**The problem**
In the records that follow, the lines from the one containing "Where should I click to: Click the redacted" to the one containing "The width and height of the screenshot is (796, 577).", inclusive, are to be given again exactly.

(Collected data entries)
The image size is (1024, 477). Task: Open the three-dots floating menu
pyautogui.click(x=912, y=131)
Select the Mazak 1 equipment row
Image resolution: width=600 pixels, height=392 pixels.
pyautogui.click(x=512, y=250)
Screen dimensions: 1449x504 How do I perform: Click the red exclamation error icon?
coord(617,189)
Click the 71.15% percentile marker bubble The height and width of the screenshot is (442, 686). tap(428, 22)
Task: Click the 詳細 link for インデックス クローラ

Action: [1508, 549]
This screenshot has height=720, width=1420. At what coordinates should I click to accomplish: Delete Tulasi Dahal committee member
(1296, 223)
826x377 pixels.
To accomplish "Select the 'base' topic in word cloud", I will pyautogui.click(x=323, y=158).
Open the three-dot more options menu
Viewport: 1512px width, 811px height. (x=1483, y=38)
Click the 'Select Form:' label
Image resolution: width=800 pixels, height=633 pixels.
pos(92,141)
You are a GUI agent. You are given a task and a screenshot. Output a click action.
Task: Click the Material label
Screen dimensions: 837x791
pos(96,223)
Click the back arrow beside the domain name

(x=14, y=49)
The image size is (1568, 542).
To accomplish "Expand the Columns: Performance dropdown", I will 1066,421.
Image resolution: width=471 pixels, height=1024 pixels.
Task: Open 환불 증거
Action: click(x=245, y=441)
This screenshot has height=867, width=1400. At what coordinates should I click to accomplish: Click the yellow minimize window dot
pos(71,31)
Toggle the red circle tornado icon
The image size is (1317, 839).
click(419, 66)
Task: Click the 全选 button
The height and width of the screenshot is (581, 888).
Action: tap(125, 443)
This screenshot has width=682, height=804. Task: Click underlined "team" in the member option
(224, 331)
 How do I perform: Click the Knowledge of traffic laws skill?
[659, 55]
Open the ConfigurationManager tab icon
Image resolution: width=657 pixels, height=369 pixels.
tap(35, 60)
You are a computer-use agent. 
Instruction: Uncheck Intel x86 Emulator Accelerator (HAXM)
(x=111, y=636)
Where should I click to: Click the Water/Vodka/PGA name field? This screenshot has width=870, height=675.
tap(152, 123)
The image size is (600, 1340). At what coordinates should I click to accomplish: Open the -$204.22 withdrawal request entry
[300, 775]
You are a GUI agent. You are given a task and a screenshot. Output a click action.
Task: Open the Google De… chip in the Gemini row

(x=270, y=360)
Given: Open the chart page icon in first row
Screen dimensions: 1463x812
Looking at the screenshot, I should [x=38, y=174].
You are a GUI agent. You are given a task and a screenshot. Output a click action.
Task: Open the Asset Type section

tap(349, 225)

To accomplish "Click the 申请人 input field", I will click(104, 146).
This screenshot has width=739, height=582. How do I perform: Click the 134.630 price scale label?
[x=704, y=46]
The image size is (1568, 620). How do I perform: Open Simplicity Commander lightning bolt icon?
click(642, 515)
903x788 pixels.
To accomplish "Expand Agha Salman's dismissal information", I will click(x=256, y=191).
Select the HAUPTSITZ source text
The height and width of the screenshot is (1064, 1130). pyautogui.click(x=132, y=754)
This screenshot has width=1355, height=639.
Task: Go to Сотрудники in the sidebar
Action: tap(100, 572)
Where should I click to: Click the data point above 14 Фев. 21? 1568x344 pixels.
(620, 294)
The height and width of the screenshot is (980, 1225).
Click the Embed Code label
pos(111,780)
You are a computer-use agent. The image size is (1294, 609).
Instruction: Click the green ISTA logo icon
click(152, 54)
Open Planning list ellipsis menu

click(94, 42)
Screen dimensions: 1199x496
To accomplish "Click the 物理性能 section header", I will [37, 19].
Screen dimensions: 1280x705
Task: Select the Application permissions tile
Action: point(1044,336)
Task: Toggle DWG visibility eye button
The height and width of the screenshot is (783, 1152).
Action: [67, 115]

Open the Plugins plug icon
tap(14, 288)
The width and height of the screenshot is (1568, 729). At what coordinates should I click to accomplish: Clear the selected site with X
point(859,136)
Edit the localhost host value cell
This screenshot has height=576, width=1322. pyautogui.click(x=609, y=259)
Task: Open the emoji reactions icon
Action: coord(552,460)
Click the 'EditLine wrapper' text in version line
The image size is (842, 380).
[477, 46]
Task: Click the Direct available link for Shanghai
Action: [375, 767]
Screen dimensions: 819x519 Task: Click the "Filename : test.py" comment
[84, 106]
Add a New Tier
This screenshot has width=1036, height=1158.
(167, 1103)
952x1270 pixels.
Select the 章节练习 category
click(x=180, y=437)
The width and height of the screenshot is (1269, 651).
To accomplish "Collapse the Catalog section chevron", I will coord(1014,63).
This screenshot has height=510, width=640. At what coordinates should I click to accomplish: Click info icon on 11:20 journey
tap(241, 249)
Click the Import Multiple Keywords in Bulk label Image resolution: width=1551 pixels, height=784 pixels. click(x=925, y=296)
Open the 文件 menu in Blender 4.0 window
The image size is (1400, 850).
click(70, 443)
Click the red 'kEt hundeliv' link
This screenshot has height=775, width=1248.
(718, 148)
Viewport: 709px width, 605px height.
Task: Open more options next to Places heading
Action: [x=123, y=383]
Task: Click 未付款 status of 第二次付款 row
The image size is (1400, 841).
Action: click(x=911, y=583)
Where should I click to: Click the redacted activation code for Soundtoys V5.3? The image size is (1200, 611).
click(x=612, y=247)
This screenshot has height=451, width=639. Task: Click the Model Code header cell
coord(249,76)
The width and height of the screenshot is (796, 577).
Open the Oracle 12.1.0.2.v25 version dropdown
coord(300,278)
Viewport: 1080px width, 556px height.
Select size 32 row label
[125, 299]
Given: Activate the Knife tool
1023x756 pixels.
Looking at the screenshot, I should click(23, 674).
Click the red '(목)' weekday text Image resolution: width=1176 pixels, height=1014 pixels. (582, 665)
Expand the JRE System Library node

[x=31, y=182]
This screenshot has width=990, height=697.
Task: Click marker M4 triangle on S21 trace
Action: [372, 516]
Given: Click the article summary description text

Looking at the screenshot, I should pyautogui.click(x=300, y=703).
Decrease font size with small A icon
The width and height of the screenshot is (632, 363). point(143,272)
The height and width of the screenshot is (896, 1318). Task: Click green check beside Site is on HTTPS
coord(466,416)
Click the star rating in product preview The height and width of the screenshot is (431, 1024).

**Exercise solution**
Where should I click to: Click the redacted activation code for Soundtoys V5.3? The image size is (1200, 611).
click(x=612, y=247)
This screenshot has height=451, width=639. Task: Click the Model Code header cell
coord(249,76)
The width and height of the screenshot is (796, 577).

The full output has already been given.